Of course, now that the Democrats are in control of the House, I guess we should be grateful that they’ve been obsessed with Trump…. Their budget has been huge, but if they had been less focused on overturning an election, they would have passed even more costly bills.

Indeed, the current round of top Democrat candidates promise to spend more and more and more taxpayer money. Free medical care, free college, forgiveness of student loans, more welfare, reparations. There is no end. As Elizabeth Warren said, “there’s always money. It’s there.” Of course, she’s a fool. It’s not there.

People create wealth. All that government does is print money (which is not wealth, it’s just a tangible representation) and take money from the makers and redistribute it to the takers. Once you take too much from people, they either can’t or won’t create wealth anymore and you’ve effectively killed the multitude of geese that once laid golden eggs.

I’d like to think that, with a Republican Congress, Trump will propose a budget that actually cuts back on government spending and that a Republican-majority congress will actually goes along with it.

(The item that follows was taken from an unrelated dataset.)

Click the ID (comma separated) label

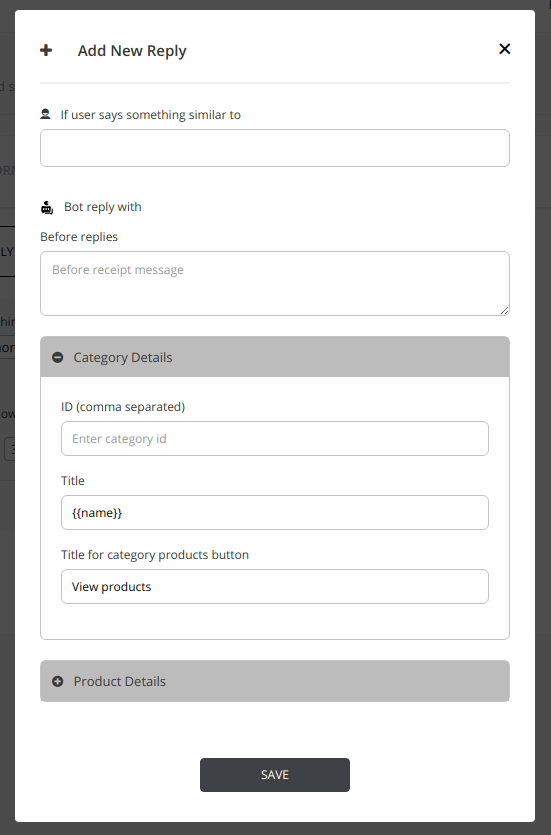(x=123, y=407)
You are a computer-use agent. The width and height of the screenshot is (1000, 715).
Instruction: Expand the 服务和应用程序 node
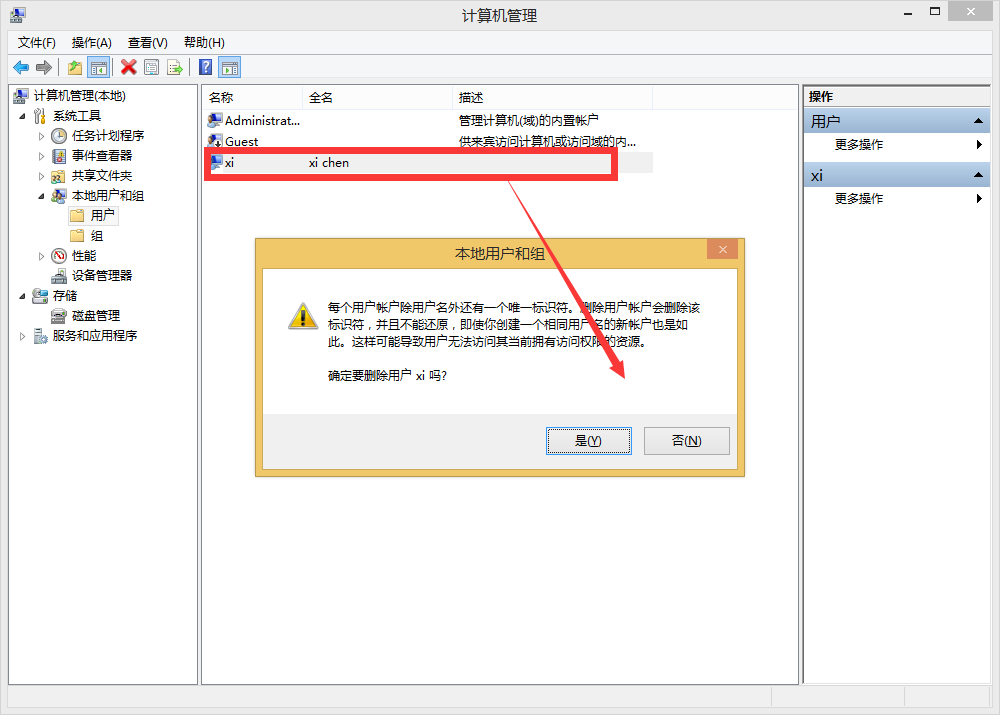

Moreover, Trump in his own way is actively trying to save taxpayer money. He’s refusing to let Europeans get away with having America pay all their security costs, refusing to give money to corrupt foreign governments and terrorists, shrinking the federal government (once again, an act inconsistent with a dictatorship), refusing to get us in deeper debt through climate change math, cutting welfare and food stamp rolls, etc.

Still, Trump will always have to deal with Congress and I have no faith in that institution. No matter the party, Congress keeps kicking the can down the road. Of course, it’s the voter’s fault — we keep electing people who love to look generous with our money.

Both parties are a disgrace. Still, as I look to 2020, Trump is trying and Republican congress-critters, unless their spineless, aren’t promising the panoply of spending and debt forgiveness that’s the current Democrat playbook.

So, when it comes to our scary national debt, no one smells good, but Trump is the lesser of all these evils.

That’s all I can think of for now. I’ll come back with a second part to this post if I think of more.